Records contained in a dataset
※

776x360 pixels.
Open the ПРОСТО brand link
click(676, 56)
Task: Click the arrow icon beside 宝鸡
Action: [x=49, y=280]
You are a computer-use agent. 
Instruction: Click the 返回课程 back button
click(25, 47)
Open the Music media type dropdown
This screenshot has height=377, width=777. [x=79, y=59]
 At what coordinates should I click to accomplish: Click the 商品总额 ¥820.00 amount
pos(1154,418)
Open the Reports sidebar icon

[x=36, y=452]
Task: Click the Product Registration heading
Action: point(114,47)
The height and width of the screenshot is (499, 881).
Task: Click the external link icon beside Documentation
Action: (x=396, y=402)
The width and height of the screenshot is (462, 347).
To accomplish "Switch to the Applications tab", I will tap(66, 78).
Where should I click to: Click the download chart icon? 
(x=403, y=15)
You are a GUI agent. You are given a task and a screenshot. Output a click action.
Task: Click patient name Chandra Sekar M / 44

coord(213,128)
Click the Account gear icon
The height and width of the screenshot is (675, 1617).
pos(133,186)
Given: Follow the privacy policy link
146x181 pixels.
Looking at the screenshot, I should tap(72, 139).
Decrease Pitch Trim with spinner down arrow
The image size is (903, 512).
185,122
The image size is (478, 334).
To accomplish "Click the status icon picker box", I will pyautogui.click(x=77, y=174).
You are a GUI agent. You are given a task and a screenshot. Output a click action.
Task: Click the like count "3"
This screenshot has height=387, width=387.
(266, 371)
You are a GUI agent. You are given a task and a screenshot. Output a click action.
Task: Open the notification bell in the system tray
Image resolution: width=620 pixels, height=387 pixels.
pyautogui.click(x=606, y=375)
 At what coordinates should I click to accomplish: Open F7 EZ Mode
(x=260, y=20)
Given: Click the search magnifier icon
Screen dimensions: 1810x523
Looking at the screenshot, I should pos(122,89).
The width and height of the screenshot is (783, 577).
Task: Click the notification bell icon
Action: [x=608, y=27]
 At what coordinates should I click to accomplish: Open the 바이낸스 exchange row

※

Set down nothing but the lines from the one containing "At what coordinates should I click to accomplish: Open F7" through the end of the entries above, exactly as written, both ends counted.

■ **Answer section**
 At what coordinates should I click to accomplish: Open F7 EZ Mode
(x=260, y=20)
Given: Click the search magnifier icon
Screen dimensions: 1810x523
Looking at the screenshot, I should pos(122,89).
The width and height of the screenshot is (783, 577).
Task: Click the notification bell icon
Action: [x=608, y=27]
 At what coordinates should I click to accomplish: Open the 바이낸스 exchange row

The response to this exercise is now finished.